** start Data rows **

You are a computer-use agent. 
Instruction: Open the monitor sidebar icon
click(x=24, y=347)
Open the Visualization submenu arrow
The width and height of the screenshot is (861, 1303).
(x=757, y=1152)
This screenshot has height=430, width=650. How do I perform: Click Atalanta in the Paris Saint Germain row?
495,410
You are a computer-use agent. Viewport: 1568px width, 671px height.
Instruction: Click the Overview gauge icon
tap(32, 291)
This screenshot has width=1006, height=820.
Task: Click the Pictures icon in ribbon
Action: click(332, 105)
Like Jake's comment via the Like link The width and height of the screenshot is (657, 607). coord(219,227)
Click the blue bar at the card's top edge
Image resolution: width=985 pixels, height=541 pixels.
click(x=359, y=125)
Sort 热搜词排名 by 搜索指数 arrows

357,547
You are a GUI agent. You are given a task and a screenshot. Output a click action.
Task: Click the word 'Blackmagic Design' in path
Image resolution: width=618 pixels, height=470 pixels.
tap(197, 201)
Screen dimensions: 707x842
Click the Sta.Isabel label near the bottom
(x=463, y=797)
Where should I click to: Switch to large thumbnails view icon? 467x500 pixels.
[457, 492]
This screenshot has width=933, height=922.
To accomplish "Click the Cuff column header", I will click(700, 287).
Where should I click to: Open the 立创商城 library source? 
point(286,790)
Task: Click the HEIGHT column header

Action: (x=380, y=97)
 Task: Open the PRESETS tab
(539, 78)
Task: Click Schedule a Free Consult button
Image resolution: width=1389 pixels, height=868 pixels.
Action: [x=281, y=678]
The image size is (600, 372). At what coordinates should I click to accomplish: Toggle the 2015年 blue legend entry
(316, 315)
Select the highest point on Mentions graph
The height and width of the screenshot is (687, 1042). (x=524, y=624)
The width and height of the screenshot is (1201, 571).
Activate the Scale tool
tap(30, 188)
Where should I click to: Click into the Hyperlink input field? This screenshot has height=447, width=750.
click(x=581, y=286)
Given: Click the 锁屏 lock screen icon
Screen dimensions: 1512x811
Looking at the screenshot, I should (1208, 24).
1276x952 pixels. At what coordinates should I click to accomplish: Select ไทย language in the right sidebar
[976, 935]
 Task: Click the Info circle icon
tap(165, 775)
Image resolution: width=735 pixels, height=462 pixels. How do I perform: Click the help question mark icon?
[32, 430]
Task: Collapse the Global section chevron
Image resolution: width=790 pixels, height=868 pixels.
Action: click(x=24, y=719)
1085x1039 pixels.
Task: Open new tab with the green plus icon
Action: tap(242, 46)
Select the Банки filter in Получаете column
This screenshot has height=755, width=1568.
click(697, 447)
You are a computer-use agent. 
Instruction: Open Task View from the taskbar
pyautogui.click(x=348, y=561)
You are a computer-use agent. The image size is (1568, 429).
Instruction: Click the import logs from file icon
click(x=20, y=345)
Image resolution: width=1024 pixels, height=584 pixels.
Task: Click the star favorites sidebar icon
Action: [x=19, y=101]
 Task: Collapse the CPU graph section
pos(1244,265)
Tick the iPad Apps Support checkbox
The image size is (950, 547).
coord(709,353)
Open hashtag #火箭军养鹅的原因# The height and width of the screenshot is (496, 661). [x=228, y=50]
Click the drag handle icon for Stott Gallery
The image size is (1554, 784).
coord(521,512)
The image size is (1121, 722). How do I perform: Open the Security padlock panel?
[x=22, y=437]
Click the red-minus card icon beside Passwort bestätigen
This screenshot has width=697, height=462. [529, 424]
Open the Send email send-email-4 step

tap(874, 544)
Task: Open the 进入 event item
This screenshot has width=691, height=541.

** end Data rows **

Rewrite the part of the entries that opens with the line containing "Open hashtag #火箭军养鹅的原因#" and closes with the last entry, replacing "Open" with "Launch" and changing nothing else. Give only those lines.

=== Solution to this problem ===
Launch hashtag #火箭军养鹅的原因# The height and width of the screenshot is (496, 661). [x=228, y=50]
Click the drag handle icon for Stott Gallery
The image size is (1554, 784).
coord(521,512)
The image size is (1121, 722). How do I perform: Launch the Security padlock panel?
[x=22, y=437]
Click the red-minus card icon beside Passwort bestätigen
This screenshot has width=697, height=462. [529, 424]
Launch the Send email send-email-4 step

tap(874, 544)
Task: Launch the 进入 event item
This screenshot has width=691, height=541.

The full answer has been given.